→ Given data:
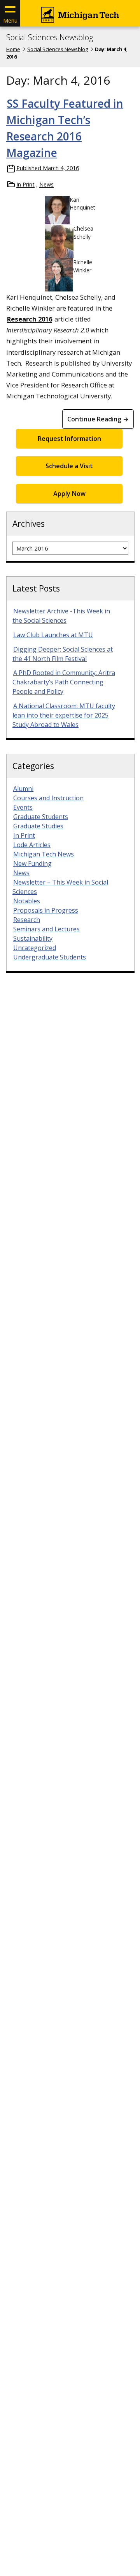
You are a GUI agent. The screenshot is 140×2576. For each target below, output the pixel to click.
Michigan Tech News (43, 854)
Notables (26, 901)
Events (23, 807)
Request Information (69, 438)
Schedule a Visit (69, 466)
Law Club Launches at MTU (53, 635)
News (46, 184)
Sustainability (32, 938)
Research (26, 919)
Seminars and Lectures (46, 929)
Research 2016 (29, 318)
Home (13, 49)
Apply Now (69, 493)
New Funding (32, 863)
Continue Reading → (98, 419)
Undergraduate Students (49, 957)
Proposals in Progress (45, 910)
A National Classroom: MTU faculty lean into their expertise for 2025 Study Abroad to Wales (63, 715)
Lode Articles (32, 844)
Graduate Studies (38, 826)
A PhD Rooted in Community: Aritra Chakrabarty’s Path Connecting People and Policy (63, 682)
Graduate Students (40, 816)
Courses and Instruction (48, 798)
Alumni (23, 788)
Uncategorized (34, 947)
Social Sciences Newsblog (49, 37)
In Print (25, 184)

→ Your assignment:
The line with "Alumni (23, 788)" and all the lines after it in the records above are to be output exactly, with nothing added.

→ Response:
Alumni (23, 788)
Uncategorized (34, 947)
Social Sciences Newsblog (49, 37)
In Print (25, 184)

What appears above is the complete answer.